One literary and dramatic device is to have the main character die at the beginning, and then see how they have some “unfinished business” that they, after death, have an opportunity to resolve. In addition to the stories just mentioned. Think of the movies like Ghost, Heaven Can Wait, and Just Like Heaven. The point is, if we reflect upon the brevity of our lives, we can take consider the pattern our lives are weaving. Are we satisfied with the pattern? Such dramatic devices invite us to reflect upon our lives by looking at the end, death, and reflect upon what its reality means for how we live today. In such stories, people receive a second chance to learn what they could have learned, had they only paid more attention. Such stories also remind us of the impact, not only of death, but also of eternity.
In the Gospel of John, the death of a friend, Lazarus, awakens emotion within Jesus, for Jesus wept in such a way that others noticed how much he loved Lazarus. Jesus had done other signs. In turning water to wine, in healing people, in offering new birth of the human spirit, in offering living water, in being the bread of life, in being the light of the world, Jesus meets some of the deepest human needs. Yet, when Jesus says that he is the resurrection and the life, he addresses our deepest anxiety, and desires to free us from it. As final as it sounds, “Lazarus is dead,” life will have the final word, rather than death. Death casts its shadow over our lives. As temporal as our lives are, bounded as they are by the facts of birth and death, Christ is our hope, the divine assurance that God clothes are temporal lives with eternal life. The battle of Jesus is the cause of humanity, and in this act, we see that the God ordains this creature of God for life, not death.[16]
Characters in movies, the story of Lazarus, pose a spiritually significant challenge to all of us. They suggest that we can receive a second chance at real life and happiness if we are willing to view life through the lens of death. They challenge us to look backward at life from its end point rather than always forward. They challenge us to recognize that while death comes to us all, we should prepare for that death not by fearing it but by facing it.
Stephen Covey, in Seven Habits of Highly Effective People, has a helpful way of exploring your life mission and goals. One of his exercises for framing a personal mission statement is to ask oneself a simple, but profound question. Imagine your funeral. Imagine the people there. Imagine that they have an opportunity to express what you have meant to them. What do you hope they will say? What have you achieved? What kind of person have you been? Such questions will disclose your values and goals. One then needs to take the steps necessary to lead that type of life.
To put it another way, we do not have to sleepwalk through life and wait for death in order to wake up and smell the stinking life we have left behind. We can have a second chance, if we take the opportunity to reflect upon our end, to die to self, as Paul put it, to put behind us an old life and awaken to a new one filled with new adventures, renewed relationships, and ultimate purpose.
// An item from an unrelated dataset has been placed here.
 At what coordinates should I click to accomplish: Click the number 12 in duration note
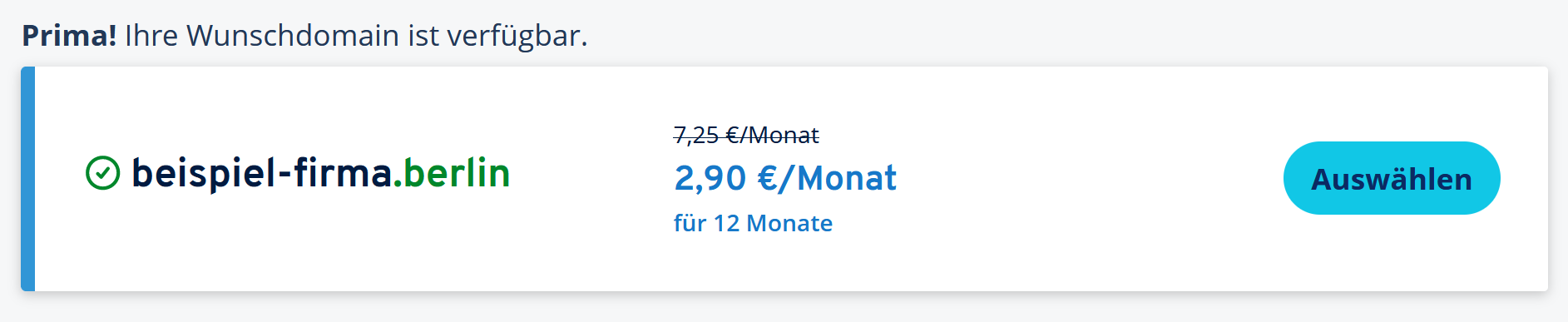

What would happen if God gave you a Lazarus opportunity? How would you live it differently with your spouse, with God, with your service in the church, with your children, with your community, and all the other connections you have in your life?
Suzanne and I went through a book together in 2011 called Soul Maps: A Guide to the Midlife Spirit. The author writes about the increasing awareness that people going through midlife have of their approaching end. They reflect more upon the finite amount of time they have to invest their lives. How will you invest it? You may have pursued goals and had certain standards of success. Are they working? Do you need to adjust? With whom will you invest the time you have remaining? That is one reason this message has taken the shape it has.
How does the prospect of your death affect the way you live today? Do you need a wake-up call? Does the prospect of death cause you to accept responsibility for your life? Are there things in your life that keep you in bondage to the past, from which you need release in order to experience new life?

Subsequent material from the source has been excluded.